[Available records Boundary: Start]

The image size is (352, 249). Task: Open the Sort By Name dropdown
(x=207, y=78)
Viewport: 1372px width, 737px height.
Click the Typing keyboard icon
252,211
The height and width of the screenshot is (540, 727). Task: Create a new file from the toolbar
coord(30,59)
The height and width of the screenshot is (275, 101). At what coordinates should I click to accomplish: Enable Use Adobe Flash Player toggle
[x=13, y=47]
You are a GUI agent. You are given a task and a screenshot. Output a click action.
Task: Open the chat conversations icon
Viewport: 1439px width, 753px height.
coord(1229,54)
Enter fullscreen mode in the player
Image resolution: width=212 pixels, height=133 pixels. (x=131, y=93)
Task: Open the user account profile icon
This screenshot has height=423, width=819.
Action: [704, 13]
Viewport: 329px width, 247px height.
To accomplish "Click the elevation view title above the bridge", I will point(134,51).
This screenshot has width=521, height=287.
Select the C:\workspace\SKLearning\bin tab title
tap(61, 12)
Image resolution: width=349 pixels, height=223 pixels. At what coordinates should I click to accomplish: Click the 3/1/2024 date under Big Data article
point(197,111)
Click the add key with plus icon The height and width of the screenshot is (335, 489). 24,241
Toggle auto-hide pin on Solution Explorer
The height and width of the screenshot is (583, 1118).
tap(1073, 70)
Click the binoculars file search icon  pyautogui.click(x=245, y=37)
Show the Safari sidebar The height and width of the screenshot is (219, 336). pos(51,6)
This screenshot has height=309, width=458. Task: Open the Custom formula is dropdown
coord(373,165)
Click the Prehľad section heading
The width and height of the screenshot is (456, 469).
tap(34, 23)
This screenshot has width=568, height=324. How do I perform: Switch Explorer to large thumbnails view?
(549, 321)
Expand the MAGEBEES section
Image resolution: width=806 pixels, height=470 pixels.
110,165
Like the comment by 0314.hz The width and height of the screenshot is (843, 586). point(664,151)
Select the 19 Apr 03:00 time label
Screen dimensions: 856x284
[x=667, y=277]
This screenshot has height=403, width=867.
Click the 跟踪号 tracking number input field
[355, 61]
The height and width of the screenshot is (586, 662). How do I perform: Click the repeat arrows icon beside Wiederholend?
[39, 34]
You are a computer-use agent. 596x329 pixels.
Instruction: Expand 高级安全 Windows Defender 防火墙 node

[Available records Boundary: End]

## Aim of the exercise:
Having found the line with "Click the Prehľad section heading", please set it down along with every line after it through the end of the material above, exactly and with nothing added.

## Exercise answer:
Click the Prehľad section heading
The width and height of the screenshot is (456, 469).
tap(34, 23)
This screenshot has width=568, height=324. How do I perform: Switch Explorer to large thumbnails view?
(549, 321)
Expand the MAGEBEES section
Image resolution: width=806 pixels, height=470 pixels.
110,165
Like the comment by 0314.hz The width and height of the screenshot is (843, 586). point(664,151)
Select the 19 Apr 03:00 time label
Screen dimensions: 856x284
[x=667, y=277]
This screenshot has height=403, width=867.
Click the 跟踪号 tracking number input field
[355, 61]
The height and width of the screenshot is (586, 662). How do I perform: Click the repeat arrows icon beside Wiederholend?
[39, 34]
You are a computer-use agent. 596x329 pixels.
Instruction: Expand 高级安全 Windows Defender 防火墙 node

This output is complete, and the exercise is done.